3. White, “Reconciliation,” 421.
4. Over forty times The Shack uses the word “relationship(s).” Indeed, though perhaps overdrawn, exaggerated, and even at points, profaned, one of the strengths of the story is its emphasis on relationship.
5. Rules in Scripture exhibit God’s righteousness (i.e., justice), and are an essential aspect of relationships. Being sourced in His absolute authority and infinite wisdom, God’s law(s) orients mankind as to the good or evil of behaviors which either help or hurt others. Inherent within real love is right law.
God’s rules declare which behaviors best benefit how people should relate to Him and to each other. His guidelines objectify both right spirituality and morality. Because God is right, God is Righteous. Thus, God’s righteousness might be understood like this: Out of His love and concern for the relational wellbeing of humanity—God does desire that people to live in peace and harmony with one another—He after the eternal counsel of His infinite wisdom, designed rules to promote the harmony of humanity. God communicates His rules in the Bible (e.g., the Ten Commandments). Because He is righteous, God keeps His rules. He conforms to His own standards. Because He is absolutely righteous and just, one day God will bring humanity into account for how they obeyed the laws of love. He will judge the world. He will enforce the rules. “God is a just judge, and God is angry with the wicked every day” (Psalm 7:11; See Romans 2:5-16).

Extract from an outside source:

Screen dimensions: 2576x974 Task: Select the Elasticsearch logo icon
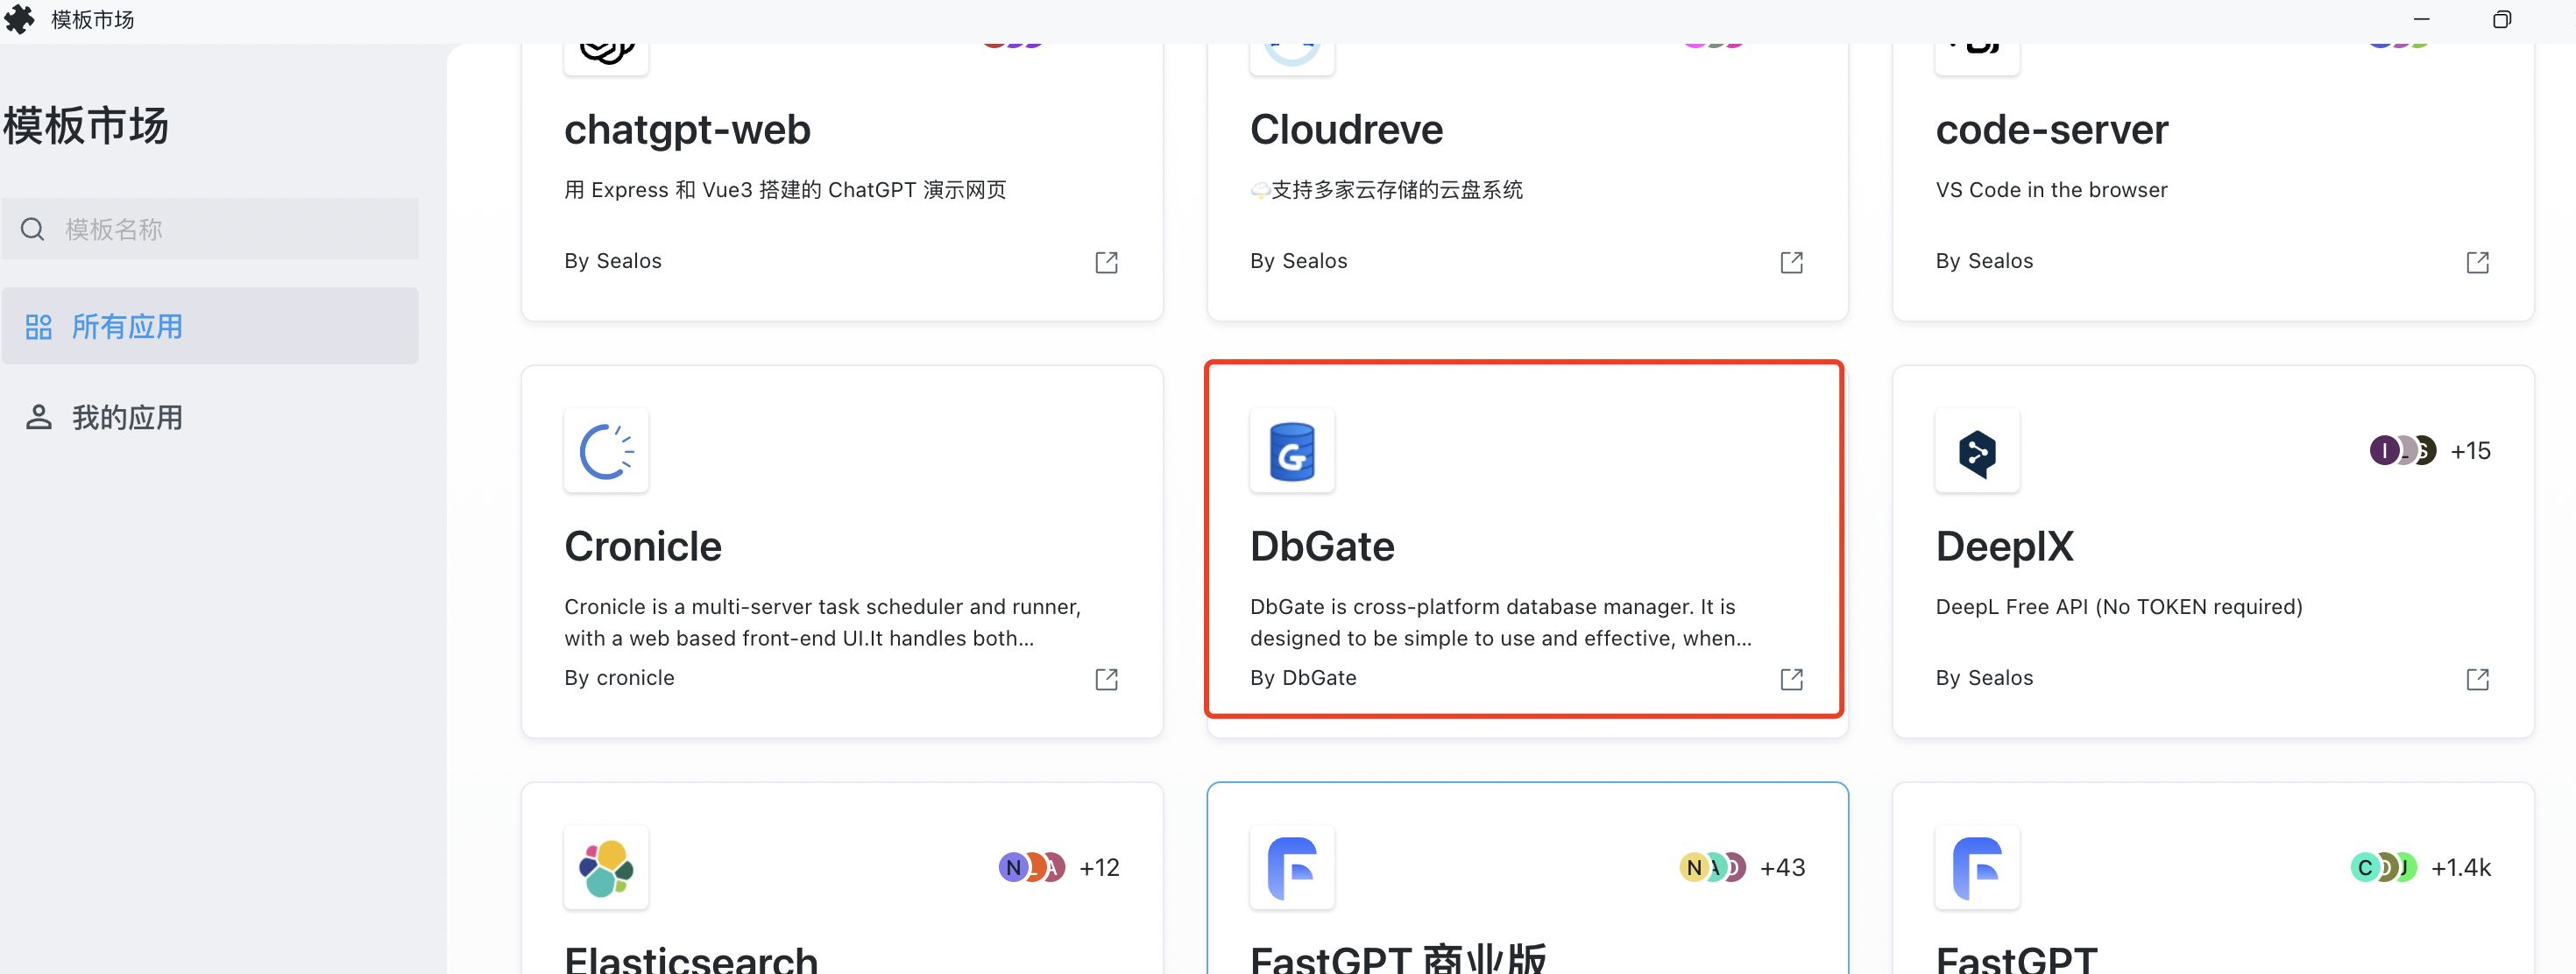click(x=606, y=868)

6. On this point, we must note how Scripture employs the images of adultery or harlotry to picture Israel’s breaking “relationship” with God (See Isaiah 1:21; Jeremiah 3:1; 23:10; Ezekiel 16:15-63; James 4:4.). In both its sexual and spiritual dimensions, adultery signals the breaking of relationship, and that is why God said, “Thou shalt not commit adultery” (Exodus 20:15). So for violating the Seventh Commandment, Jehovah divorced Israel (Jeremiah 3:8).